I am wholeheartedly on the side of Maori in this foreshore and seabed ownership issue. I admire their frugality and restraint. When you come to think of it, the Polynesians were first into the Pacific, so if Maori co-ordinated claims with other members of the race, they could claim customary rights from longitude 160 east of Greenwich to 120 west.
They had undisturbed occupation of this region from some time after 3000BC until the thieving Portuguese, Spanish, Dutch, French and British muddied these pristine waters from the 16th century.
Then there is the matter of the claim announced last week for Hawaiki or Havaiki. It matters not that no one knows how to pronounce it, let alone where it is. I once attempted to solve the problem of pronunciation when in Hawaii, or Havaii. I was walking along Kalekuana Ave one day when I was introduced to a very, very old man who had lived in Hawaii, or Havaii, for 70 years.

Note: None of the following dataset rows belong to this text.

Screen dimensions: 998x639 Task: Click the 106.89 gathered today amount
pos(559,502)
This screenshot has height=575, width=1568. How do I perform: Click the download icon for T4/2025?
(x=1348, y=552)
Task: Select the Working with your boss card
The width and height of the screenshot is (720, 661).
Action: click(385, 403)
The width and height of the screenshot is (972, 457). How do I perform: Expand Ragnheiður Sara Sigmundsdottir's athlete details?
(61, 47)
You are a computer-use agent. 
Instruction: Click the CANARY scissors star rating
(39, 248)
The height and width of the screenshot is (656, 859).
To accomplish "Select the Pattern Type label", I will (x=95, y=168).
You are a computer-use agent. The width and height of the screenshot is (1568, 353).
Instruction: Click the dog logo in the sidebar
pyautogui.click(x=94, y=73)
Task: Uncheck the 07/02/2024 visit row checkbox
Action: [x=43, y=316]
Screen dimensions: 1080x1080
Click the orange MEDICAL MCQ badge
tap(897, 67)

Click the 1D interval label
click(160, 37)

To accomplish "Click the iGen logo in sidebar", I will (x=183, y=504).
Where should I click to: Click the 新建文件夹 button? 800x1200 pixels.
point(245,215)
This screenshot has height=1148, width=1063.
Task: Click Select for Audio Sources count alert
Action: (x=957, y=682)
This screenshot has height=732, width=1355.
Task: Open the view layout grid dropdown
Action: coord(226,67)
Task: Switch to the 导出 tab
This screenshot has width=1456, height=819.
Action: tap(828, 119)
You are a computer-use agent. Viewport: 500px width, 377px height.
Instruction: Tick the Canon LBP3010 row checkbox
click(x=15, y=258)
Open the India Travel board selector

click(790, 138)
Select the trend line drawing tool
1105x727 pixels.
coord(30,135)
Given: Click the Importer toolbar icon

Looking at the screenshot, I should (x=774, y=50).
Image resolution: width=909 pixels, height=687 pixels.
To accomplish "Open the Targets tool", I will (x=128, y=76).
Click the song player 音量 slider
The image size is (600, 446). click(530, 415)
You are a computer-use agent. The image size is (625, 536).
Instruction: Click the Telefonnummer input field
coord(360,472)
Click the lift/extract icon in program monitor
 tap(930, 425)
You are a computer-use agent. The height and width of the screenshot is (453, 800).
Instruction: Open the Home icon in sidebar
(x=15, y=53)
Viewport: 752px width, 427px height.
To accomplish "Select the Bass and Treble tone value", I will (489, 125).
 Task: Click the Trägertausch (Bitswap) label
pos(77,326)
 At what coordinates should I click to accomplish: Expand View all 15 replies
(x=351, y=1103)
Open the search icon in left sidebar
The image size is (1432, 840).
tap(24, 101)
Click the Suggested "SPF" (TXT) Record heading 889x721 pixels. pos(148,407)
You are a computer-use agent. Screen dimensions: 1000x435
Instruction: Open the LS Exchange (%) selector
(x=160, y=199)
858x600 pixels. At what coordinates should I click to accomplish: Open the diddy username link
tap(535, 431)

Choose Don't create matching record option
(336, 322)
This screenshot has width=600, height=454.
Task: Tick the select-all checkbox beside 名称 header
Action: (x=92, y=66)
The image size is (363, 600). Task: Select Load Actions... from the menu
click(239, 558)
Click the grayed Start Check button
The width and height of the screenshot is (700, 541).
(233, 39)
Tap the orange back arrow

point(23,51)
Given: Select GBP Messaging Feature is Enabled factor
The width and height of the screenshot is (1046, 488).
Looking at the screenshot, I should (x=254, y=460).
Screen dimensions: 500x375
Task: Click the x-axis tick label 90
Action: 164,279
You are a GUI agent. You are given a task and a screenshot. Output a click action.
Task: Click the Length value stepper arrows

"Can you tell me," I asked reverentially, "whether the correct pronunciation of your homeland is Hawaii or Havaii?"
"Havaii," he said without hesitation.
"Thank you so much."
"You're velcome," he replied.
Big help, eh? Then I remembered that I've never much liked Hawaiians. Their i-s are too close together.
Anyway, the actual location of Hawaiki is a question equally vexed. A Maori friend of mine says his iwi has traced this spiritual home of the Polynesians to an island with the subsidiary name of "mana hapu", which has been linguistically corrupted into "Manhattan". His iwi is lodging a case either for restoration of this empyreal homeland or compensation based on today's valuations.
"I think you've got your tangata into a tangle, Tane," I said. "And remember that old Maori proverb, 'Never count your kumara while the kiore are still hungry'."
In the meantime, to allay some of the unreasonable fears of Pakeha, I'm devising a formula to allocate customary rights in this country in a way that will be fair to all.
Maori whose names are, say, McGregor or Mair clearly carry Scottish blood in their veins. They shall, therefore, be awarded the right to exercise a diminished customary right. They can fish in tribal waters for half a season.
Alternatively, they may tie the Scottish leg and arm behind the back while fishing through a full season. Or, if a bag limit for toheroa is 10 shellfish, they can take five, but only after signing an affidavit that they feel Maori, which is a dangerous pastime. The last time I felt a Maori I got a smack in the mush.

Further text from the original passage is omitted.